A la suite du texte qu’on vient de rapporter, cet auteur écrit en effet : « Par la consécration, le corps et le sang sont séparés mystiquement, puisque par la force des paroles le corps seul est mis sous l’espèce du pain, et le sang seul sous l’espèce du vin. » Institut, theologicæ, Lyon, 1705, t. vii, p. 348. Cette séparation mystique est comme un état de mort -pour JésusChrist : « Il y est, en effet, comme mort, au moins extérieurement. » Mais encore, ce n’est point là le dernier mot de l’explication de Juenin. Nous le trouvons dans sa Théorie et pratique des sacrements, Paris, 1713, t. i, c. iii, p. 406 : « On veut bien supposer (ce qui néanmoins n’est pas) qu’il faut que la victime meure dans un sacrifice parfait ; mais il n’est pas nécessaire que cette mort soit réelle et véritable, il suffit au contraire qu’elle soit mystique et représentative. C’est aussi ce qui se fait dans l’eucharistie, dans la consécration de laquelle le corps de Jésus-Christ serait séparé de son sang, si l'état d’immortalité où JésusChrist est dans le ciel le permettait, car par la vertu et par la force des paroles, vi verborum, par lesquelles l’eucharistie est consacrée, le seul corps du Sauveur est rendu présent sous les espèces du pain, et le seul sang sous les espèces du vin. Cependant, par accident, ce même corps et ce même sang se trouvent réunis sous chacune des deux espèces, parce qu’ils sont réellement unis dans le ciel, et… qu’ils sont inséparables ; et c’est ce que les théologiens appellent être présent par concomitance. » Cf. Commentarius historiens et dogmaticus de sacramentis, Lyon, 1717, dissert. V, q. ii, c. ii, p. 285.

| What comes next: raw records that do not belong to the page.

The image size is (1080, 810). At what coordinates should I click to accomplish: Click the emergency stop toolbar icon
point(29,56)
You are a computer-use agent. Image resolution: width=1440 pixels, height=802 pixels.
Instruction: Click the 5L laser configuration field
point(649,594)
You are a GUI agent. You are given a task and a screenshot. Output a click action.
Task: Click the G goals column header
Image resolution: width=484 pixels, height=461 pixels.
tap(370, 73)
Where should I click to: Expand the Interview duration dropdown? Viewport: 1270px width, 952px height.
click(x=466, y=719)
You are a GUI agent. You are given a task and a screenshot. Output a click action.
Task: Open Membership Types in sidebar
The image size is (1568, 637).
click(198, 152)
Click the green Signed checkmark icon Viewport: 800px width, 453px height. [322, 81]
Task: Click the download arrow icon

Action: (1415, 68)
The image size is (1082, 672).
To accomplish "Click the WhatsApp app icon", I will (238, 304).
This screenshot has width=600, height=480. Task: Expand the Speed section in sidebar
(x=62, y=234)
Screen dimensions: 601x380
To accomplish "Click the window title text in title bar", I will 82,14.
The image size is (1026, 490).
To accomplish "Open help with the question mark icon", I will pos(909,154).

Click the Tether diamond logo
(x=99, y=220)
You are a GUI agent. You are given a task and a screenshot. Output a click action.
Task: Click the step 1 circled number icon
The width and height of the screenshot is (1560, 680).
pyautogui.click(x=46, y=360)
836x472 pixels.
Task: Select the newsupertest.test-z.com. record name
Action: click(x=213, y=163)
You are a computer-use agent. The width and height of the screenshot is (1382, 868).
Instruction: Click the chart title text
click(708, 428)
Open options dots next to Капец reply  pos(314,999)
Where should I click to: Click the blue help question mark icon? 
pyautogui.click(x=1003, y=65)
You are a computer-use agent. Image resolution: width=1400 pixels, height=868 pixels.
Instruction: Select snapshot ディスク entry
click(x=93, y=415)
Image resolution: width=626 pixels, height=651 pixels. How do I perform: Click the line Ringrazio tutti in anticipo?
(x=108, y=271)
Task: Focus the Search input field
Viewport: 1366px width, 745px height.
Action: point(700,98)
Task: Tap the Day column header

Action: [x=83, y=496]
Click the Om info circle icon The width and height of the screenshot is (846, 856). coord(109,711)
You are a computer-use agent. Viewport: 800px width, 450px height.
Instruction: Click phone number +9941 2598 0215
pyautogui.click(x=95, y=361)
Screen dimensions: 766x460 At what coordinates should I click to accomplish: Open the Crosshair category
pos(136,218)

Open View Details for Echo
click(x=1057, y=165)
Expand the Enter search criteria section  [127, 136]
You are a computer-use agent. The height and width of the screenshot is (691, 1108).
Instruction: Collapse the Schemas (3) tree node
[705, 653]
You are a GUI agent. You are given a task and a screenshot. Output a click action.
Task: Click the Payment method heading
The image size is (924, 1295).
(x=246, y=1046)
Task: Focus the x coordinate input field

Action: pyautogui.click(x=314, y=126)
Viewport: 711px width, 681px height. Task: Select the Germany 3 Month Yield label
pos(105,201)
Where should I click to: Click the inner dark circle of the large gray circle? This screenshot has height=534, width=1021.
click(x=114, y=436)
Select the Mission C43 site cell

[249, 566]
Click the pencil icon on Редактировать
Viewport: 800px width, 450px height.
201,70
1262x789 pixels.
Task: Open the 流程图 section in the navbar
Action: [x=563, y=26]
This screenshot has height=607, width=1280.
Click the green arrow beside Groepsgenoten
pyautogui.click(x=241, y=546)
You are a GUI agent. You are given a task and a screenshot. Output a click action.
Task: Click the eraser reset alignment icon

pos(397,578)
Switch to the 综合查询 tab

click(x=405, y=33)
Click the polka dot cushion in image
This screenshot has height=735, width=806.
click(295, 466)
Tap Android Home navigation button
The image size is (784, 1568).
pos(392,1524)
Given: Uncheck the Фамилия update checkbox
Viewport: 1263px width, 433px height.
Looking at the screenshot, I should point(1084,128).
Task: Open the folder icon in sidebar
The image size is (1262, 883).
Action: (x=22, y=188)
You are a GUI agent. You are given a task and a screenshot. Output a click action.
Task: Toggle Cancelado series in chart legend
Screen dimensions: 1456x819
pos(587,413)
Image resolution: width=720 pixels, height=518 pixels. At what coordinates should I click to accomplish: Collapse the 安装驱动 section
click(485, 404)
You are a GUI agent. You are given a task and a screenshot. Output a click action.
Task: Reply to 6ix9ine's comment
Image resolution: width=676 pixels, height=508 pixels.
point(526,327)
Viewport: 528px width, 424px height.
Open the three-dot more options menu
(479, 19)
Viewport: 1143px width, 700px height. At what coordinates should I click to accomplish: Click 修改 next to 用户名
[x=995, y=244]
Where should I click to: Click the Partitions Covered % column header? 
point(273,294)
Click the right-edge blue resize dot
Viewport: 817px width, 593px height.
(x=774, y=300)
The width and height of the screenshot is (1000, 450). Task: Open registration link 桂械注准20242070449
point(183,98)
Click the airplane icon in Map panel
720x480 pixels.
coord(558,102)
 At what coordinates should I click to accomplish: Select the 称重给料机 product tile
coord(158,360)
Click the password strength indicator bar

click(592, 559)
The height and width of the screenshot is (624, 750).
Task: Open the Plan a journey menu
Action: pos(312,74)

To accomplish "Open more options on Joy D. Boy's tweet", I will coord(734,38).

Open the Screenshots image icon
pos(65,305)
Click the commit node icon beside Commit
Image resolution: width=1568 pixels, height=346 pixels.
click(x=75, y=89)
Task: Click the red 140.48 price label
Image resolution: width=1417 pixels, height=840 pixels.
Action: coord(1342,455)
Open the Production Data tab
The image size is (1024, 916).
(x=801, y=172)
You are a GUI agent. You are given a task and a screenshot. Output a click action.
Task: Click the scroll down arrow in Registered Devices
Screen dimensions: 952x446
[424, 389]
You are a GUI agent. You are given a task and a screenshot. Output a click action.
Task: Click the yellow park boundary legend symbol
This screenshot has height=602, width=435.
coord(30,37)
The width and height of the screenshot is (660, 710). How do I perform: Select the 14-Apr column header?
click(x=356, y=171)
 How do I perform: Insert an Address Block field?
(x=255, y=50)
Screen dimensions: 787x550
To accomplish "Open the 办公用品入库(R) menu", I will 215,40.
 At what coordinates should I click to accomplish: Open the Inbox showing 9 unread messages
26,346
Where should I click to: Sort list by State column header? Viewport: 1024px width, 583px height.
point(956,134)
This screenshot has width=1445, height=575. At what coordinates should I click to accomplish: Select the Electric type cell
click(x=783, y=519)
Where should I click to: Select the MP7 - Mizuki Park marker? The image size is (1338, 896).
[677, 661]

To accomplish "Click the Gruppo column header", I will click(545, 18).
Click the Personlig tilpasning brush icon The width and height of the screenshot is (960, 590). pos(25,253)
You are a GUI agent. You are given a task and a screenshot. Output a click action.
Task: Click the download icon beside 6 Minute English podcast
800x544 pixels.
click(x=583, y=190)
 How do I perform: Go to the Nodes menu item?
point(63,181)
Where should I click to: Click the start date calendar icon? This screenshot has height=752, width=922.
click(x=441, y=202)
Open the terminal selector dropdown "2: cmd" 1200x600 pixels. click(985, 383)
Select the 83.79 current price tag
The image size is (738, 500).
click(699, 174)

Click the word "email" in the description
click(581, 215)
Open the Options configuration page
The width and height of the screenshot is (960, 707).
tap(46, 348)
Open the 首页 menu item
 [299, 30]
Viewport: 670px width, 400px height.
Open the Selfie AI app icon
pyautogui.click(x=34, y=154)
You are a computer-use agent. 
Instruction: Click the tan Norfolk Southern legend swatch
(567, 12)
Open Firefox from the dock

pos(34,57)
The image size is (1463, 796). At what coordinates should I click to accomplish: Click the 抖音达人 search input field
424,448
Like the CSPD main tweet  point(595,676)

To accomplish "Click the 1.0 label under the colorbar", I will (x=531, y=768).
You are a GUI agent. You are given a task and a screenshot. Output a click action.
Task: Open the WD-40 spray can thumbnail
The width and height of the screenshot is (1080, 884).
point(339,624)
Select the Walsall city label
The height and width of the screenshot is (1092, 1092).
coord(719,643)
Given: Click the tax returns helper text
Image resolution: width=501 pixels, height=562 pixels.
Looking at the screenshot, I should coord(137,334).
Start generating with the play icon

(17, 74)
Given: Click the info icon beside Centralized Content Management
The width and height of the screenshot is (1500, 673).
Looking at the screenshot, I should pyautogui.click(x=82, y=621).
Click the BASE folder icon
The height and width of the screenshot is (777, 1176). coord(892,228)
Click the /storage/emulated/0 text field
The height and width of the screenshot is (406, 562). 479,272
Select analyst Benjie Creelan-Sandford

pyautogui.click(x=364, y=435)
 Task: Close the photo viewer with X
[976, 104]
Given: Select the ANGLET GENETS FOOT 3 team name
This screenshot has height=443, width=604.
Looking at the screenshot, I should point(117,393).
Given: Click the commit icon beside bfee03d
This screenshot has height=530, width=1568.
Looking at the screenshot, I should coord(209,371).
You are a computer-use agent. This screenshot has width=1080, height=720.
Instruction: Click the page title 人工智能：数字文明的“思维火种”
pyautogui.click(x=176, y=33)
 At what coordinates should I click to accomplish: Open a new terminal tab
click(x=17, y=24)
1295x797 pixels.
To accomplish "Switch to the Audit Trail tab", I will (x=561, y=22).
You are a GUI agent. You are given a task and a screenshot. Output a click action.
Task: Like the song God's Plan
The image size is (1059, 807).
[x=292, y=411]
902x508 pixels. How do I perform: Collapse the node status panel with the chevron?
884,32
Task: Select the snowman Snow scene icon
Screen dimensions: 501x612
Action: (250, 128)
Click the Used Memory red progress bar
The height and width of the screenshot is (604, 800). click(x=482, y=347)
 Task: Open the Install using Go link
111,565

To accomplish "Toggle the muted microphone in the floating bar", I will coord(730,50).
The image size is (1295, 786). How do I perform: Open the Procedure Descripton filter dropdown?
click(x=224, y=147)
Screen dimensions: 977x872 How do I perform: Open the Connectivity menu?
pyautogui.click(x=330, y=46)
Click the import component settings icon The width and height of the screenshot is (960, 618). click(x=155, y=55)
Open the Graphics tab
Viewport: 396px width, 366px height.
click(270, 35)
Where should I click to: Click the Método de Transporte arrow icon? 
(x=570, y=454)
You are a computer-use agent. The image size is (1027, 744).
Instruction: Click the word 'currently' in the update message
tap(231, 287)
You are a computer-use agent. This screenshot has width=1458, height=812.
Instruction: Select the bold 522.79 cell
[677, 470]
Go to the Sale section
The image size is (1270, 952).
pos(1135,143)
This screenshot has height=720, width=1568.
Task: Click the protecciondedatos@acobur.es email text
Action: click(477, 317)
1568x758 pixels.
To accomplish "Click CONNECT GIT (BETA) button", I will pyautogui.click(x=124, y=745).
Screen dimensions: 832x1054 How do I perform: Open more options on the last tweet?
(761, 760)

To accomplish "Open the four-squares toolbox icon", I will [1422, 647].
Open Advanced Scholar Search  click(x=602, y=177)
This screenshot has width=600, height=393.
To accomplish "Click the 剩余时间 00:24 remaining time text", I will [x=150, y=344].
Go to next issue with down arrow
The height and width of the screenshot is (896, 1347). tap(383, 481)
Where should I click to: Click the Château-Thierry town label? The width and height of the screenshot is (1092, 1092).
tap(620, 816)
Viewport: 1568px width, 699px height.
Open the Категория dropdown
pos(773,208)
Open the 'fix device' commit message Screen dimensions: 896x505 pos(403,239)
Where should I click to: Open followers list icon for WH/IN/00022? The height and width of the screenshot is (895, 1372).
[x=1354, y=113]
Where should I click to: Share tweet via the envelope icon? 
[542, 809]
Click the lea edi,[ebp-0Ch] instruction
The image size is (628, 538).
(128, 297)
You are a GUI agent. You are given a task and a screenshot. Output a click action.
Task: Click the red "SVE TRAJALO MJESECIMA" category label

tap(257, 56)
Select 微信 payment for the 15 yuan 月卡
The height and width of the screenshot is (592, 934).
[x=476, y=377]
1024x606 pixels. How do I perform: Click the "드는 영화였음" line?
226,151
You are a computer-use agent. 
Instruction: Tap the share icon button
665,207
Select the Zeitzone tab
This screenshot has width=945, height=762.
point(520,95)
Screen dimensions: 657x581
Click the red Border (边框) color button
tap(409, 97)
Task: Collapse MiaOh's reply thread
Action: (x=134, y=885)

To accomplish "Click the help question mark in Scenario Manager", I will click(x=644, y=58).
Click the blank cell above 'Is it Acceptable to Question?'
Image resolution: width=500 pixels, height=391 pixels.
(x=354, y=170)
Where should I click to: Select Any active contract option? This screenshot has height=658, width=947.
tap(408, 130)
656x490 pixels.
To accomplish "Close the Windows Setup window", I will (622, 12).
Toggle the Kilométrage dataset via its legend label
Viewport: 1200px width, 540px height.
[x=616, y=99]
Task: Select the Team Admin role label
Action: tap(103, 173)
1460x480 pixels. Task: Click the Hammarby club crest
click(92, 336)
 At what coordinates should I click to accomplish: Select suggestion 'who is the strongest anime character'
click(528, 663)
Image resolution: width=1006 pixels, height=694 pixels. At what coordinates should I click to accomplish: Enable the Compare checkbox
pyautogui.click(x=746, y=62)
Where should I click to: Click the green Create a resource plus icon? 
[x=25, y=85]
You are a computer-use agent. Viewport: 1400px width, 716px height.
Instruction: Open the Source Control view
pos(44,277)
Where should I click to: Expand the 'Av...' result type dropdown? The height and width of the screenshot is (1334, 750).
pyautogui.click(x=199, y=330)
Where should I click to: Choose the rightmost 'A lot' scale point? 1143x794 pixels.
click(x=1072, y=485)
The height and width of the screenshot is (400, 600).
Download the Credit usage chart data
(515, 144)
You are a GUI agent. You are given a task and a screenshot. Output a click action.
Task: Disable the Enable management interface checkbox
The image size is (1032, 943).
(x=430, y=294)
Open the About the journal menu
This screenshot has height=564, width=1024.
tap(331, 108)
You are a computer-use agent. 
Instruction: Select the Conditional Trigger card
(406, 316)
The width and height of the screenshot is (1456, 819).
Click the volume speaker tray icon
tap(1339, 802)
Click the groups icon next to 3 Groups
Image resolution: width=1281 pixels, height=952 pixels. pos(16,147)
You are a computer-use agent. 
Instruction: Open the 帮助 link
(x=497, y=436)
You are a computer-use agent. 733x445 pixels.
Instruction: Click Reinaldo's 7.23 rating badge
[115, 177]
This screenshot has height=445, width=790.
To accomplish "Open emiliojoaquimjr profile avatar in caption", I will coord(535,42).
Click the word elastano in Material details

Juenin est toutefois quelque peu infidèle à la pensée, de Lessius, dans la question de la nécessité des deux consécrations. Toujours dans la Théorie et pratique des sacrements, t. i, p. 412 : « Il n’est pas certain, dit-il, de certitude de foi catholique, que la consécration des deux espèces soit requise pour l’essence du sacrifice.